In the early weeks of the semester I staunchly defended this professor, telling other students that he was scrupulously respectful to women in the classroom and gave me no reason to suspect gender bias.
One day in class, he mentioned the due date for our midterm papers and said that he would be holding extended office hours so that we could meet with him to review early drafts. After that class he called me into office hours, and told me that since I wasn’t doing well in the course, I might as well withdraw. I was surprised as I had only submitted two one-page assignments so far, and asked whether my grade could be improved if I worked hard on the midterm.

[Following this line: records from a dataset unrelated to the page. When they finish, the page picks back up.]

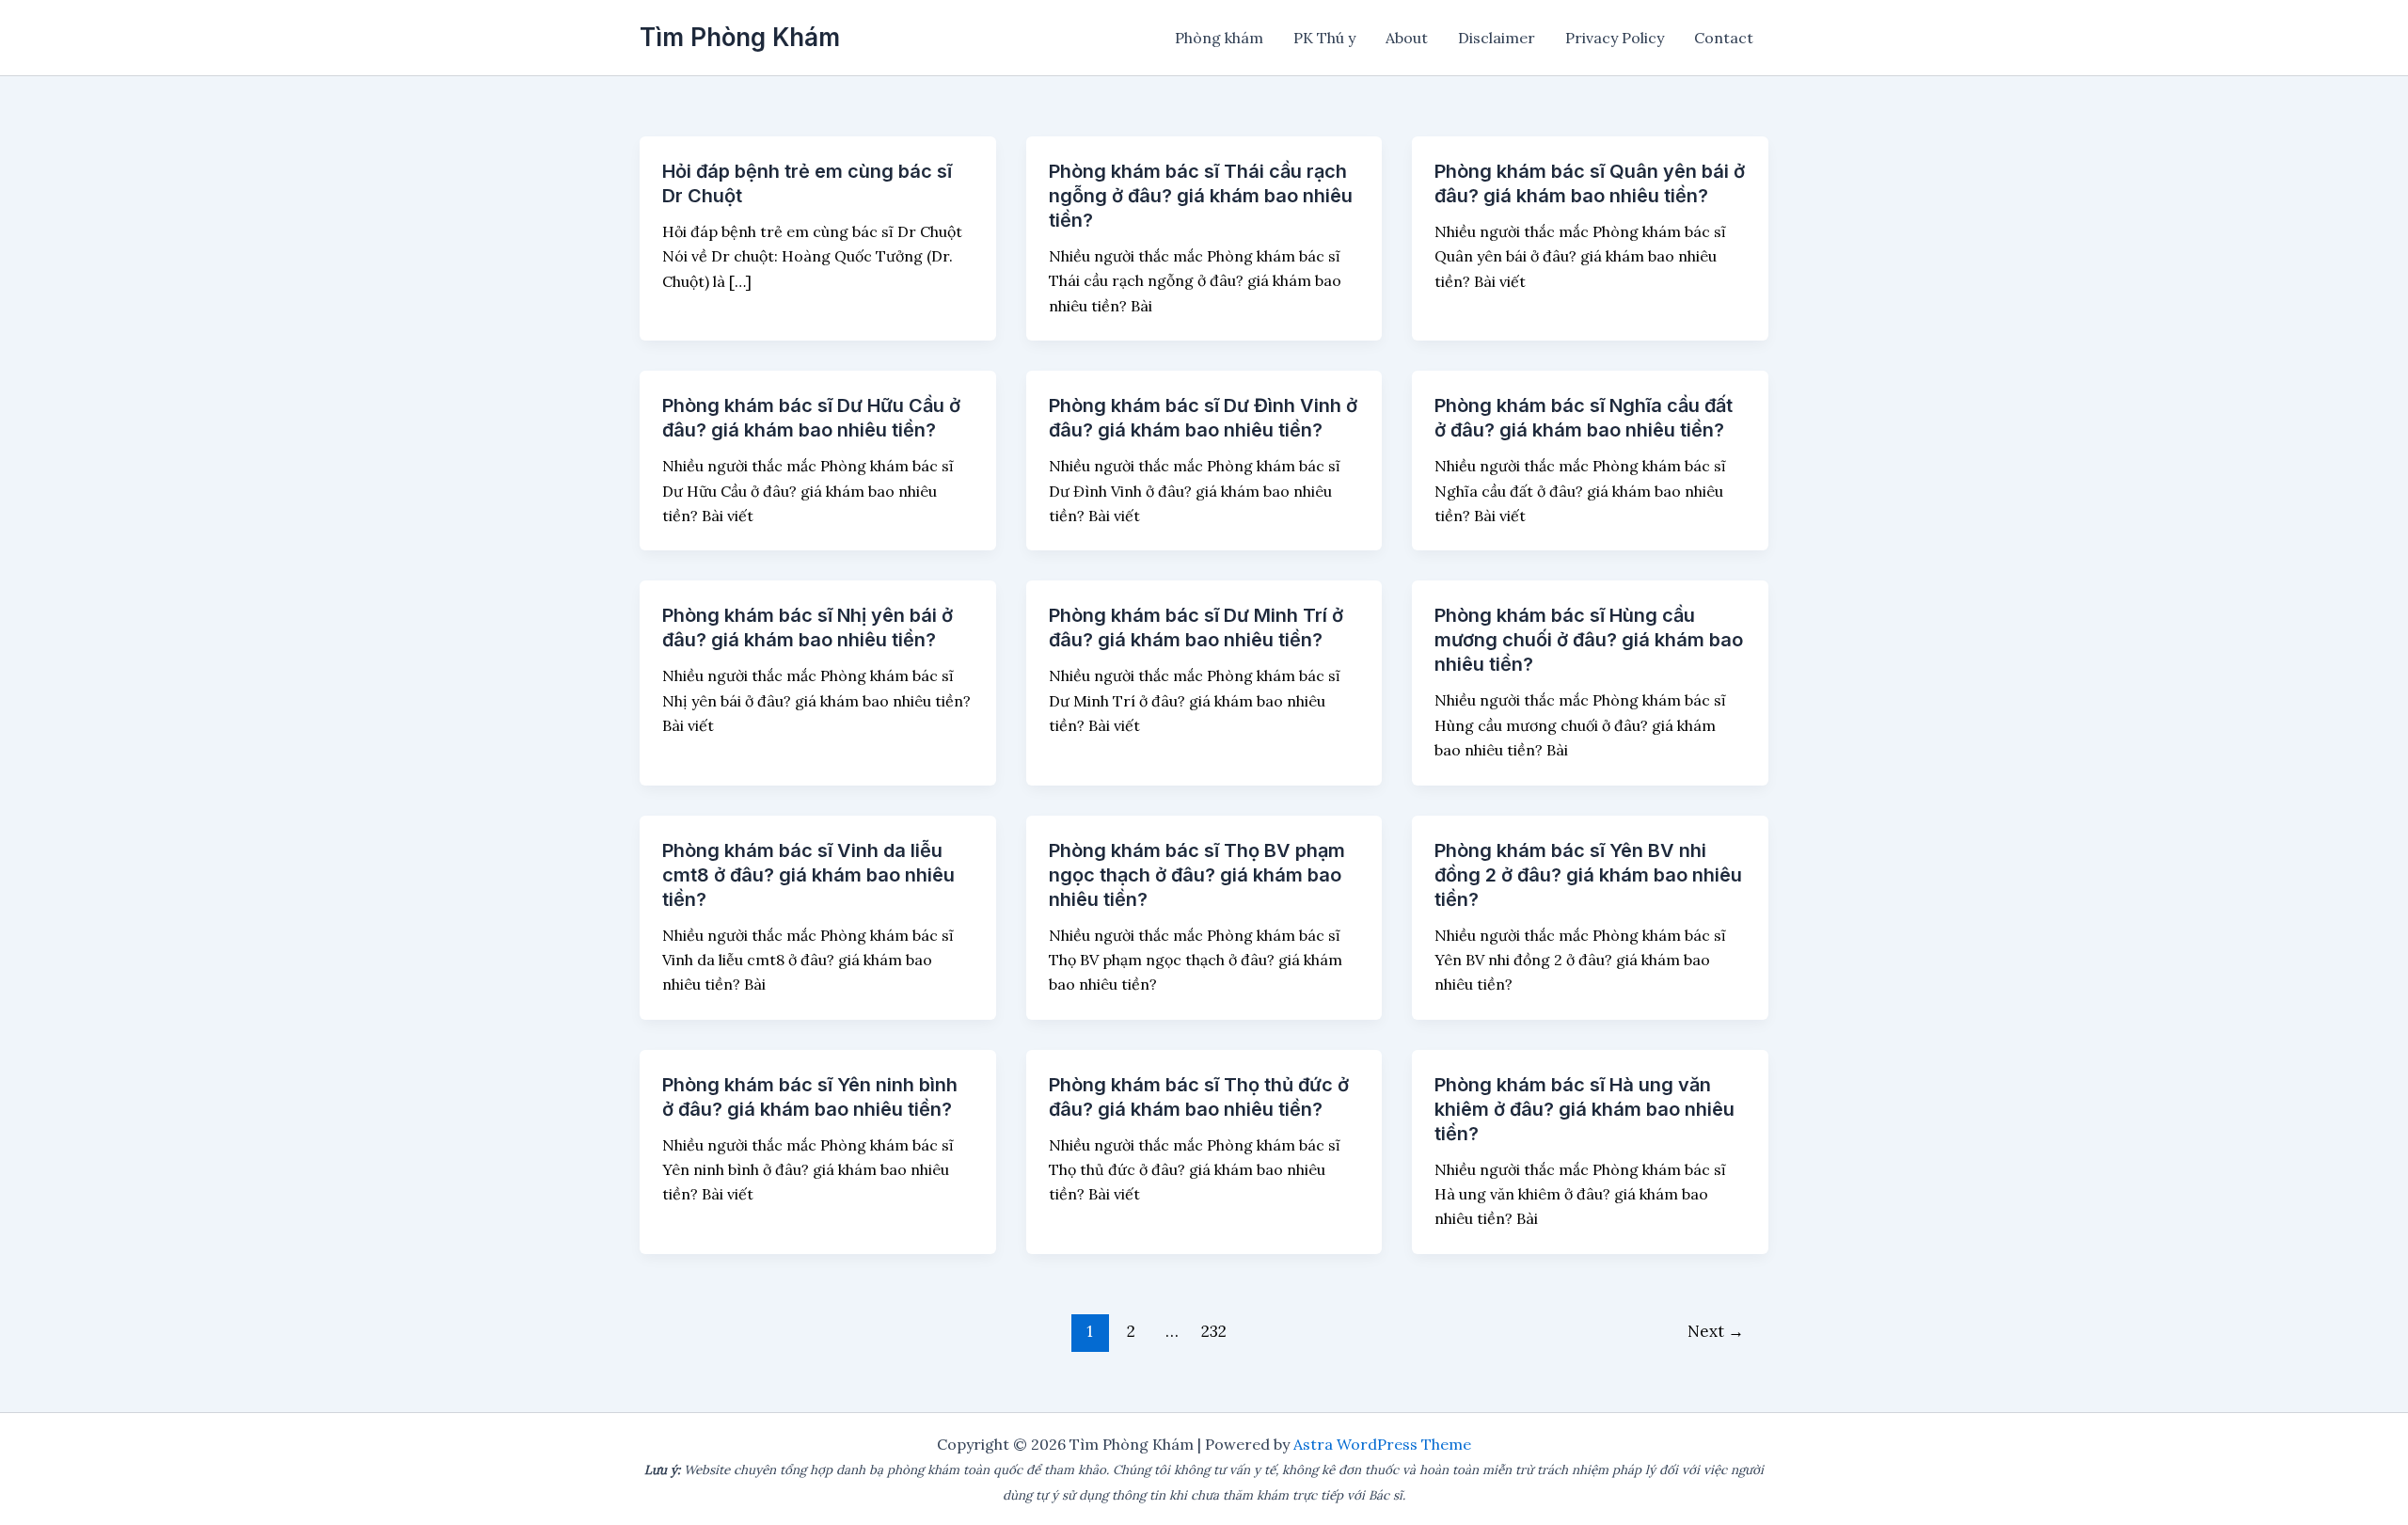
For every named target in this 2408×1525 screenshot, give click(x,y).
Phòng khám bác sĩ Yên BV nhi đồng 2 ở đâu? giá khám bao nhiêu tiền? (1588, 875)
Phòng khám (1219, 37)
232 (1214, 1331)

He said, “I’m just trying to warn you that you will not do well in my class. It would be better for you to withdraw now. If you fail the course this will bring down your average.” I then pointed out that those first two assignments were worth less than 10% of the final and asked if he would consider reading an early draft of my midterm paper so I could improve my work. His reply: “Oh, I’m very busy. I won’t have time to give you comments on your paper before I grade it.”
Remembering that he had promised to hold extended office hours less than one hour ago but was now telling me he would not see me during those hours, I decided to withdraw from the course. I ended up qualifying in a different field instead.
Good news: I found a strong female mentor at another university, attended feminist-friendly conferences where I met more role models and supportive female faculty. Today I am a tenured professor even though my name still ends with “a”.